This issue occurs when Broadcom BCM5719 and BCM5720 NICs are used in the system.

Note: The aforementioned NIC models are the most commonly affected but this issue can occur with any NIC that uses the tg3 driver.

Resolution

This issue is resolved by updating the Broadcom driver:
  • For ESXi 5.5, download the latest Broadcom tg3 async driver, available at VMware Downloads.
  • For ESXi 5.0/5.1, this issue is resolved in Broadcom tg3 async driver version 3.129d.v50.1 and later, available at VMware Downloads.
  • For ESXi/ESX 4.x, this issue is resolved in Broadcom tg3 async driver version 3.129d.v40.1 and later, available at VMware Downloads.

For more information on updating network drivers, see:
Note: Ensure to contact and confirm with your hardware vendor before upgrading to the driver versions mentioned in this article.

To work around this issue without upgrading the network driver, disable the NetQueue feature.

Note: NetQueue can only be disabled on third-party async versions of the tg3 driver. Inbox drivers are now included with ESXi 5.0 Update 2 and ESXi 5.1 and do not include the NetQueue feature. To see the various async and inbox driver versions for the Broadcom 5719/5720 adapter, see VMware Hardware Compatibility Guide.

The performance enhancement from NetQueue does not benefit 1 Gb NICs.
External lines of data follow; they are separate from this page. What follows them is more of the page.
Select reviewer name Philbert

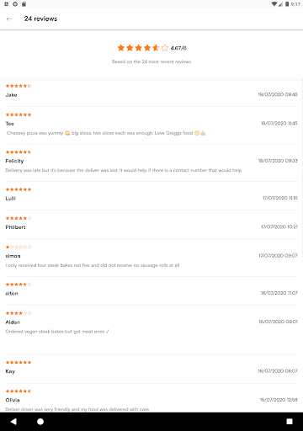pos(15,227)
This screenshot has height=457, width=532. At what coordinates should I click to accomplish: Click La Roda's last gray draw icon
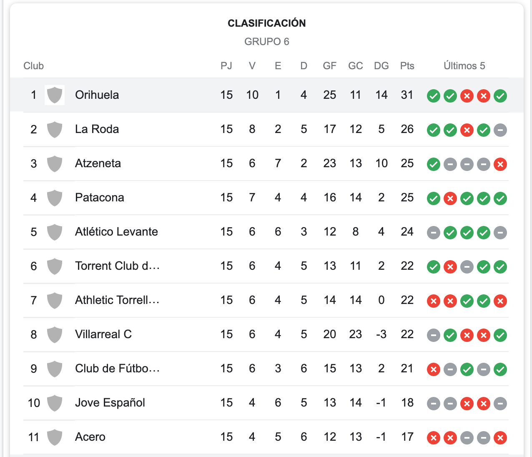tap(500, 130)
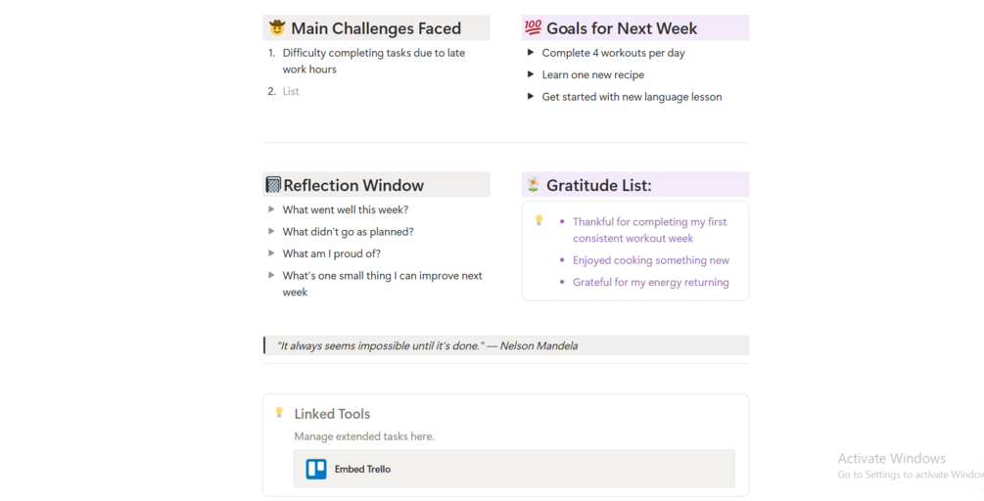
Task: Click the Trello logo icon
Action: [316, 469]
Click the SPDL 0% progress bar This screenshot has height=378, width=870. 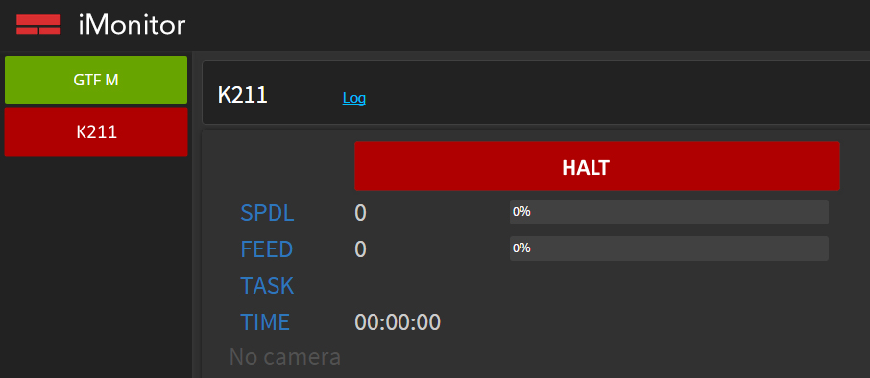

This feature spreads the network load across multiple CPUs, and a single CPU can handle approximately 3 Gb of network load.

Therefore, if there are no 10 Gb NICs on the host, you can disable NetQueue for the host by running these commands:
  • On ESXi 5.x, run this command:

    # esxcli system settings kernel set -s netNetqueueEnabled -v FALSE
    # reboot

  • On ESXi/ESX 4.x, run this command to verify the existing settings on the tg3 driver:

    # esxcfg-module -q | grep -E "^tg"

    or

    # esxcfg-advcfg -j netNetqueueEnabled
    netNetqueueEnabled = TRUE

If there are 10 Gb NICs on the host in addition to the tg3 NICs, then only disable NetQueue for the tg3 driver.
  • To disable NetQueue on ESXi/ESX for the tg3 driver, run this command:

    # esxcfg-module -s force_netq=0,0,0,0 tg3

  • To disable NetQueue for the host, run this command:

    esxcfg-advcfg -k FALSE netNetqueueEnabled

  • To enable NetQueue for the host, run this command:

    esxcfg-advcfg -k TRUE netNetqueueEnabled

Note: The number of zeroes (0) in the force_netq parameter array must be the same as the number of tg3 devices on your system. For example, the preceding command applies if you have 4 tg3 NICs, which can be verified using the esxcfg-nics --list command.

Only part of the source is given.